Yes, nature is incredibly resilient. It bounces back after incredible assaults, like your Chernobyl example, or after, say, a major volcanic eruption. This type of natural regeneration can happen quickly — in years, decades or centuries — assuming the area is left to recover. It typically starts with early colonizers, that change the soil that allows other organisms to become established, which allow... It's not instant and it occurs in phases, but life does recover.
The second issue is extinction — the extermination of a lineage, race or species. We are undoubtedly reducing biodiversity globally. A century ago tigers numbered in the hundreds of thousands, but today the worldwide population is around 3,900. We've done the same to African elephants, lions, many primate species, frogs worldwide,...
Once a species' number drops to a certain level, recovery is difficult if not impossible. This is what I'm concerned about. Species disappear forever.
At a grand view, biodiversity does recover even after mass extinctions, but the time scales involved are measured in millions of years (not a human lifetime or two) and the recovery occurs without further setbacks. Image if after the comet or meteor that caused the Cretaceous mass extinction 65 million years ago the Earth had been continuously bombarded from space every ten years or so by another comet or meteor. That's the analogy — admittedly, an imperfect one — to what's occurring right now. Major assault > minor recovery > another major assault.

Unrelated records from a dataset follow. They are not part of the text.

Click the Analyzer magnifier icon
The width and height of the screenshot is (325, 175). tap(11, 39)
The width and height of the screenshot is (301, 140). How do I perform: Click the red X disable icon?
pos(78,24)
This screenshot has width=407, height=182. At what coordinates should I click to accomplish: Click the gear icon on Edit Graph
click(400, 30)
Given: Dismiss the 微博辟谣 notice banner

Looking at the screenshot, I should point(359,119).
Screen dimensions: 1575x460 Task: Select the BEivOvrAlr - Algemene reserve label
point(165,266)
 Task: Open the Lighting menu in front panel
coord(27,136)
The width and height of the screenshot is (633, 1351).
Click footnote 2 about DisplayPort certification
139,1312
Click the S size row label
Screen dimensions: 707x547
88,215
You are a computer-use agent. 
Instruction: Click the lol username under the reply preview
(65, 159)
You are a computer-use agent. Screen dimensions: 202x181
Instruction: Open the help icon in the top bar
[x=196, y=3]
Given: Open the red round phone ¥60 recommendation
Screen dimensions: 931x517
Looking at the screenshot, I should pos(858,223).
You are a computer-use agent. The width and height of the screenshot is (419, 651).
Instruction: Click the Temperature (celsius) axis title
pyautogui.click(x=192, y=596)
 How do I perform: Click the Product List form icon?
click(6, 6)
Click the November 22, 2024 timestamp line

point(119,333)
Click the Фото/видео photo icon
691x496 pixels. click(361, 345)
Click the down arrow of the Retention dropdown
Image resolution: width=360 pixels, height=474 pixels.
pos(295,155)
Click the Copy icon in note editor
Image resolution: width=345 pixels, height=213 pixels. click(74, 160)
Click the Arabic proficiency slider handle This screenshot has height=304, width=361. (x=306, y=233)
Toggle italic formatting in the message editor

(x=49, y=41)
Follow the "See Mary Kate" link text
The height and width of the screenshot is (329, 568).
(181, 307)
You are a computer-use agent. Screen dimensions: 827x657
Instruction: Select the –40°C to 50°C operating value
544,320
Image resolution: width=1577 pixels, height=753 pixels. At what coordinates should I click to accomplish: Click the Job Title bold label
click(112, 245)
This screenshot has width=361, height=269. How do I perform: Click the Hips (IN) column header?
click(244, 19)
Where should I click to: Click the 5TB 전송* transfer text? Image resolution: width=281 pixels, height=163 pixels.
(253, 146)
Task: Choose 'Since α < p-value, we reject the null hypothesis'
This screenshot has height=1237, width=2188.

We're heading towards a biologically impoverished world. Maybe we'll avoid the worst of it, but I doubt that. Tiny bits of progress are offset by giant steps backwards.
Since we're all music heads here, the way to think about extinction of a species is to view it as though all traces of Beethoven's ninth were burned. At a grander scale, it's like wiping out all traces of Beethoven -- everything he ever composed. And given what we're actually doing, it's like expunging all traces of the romantic period.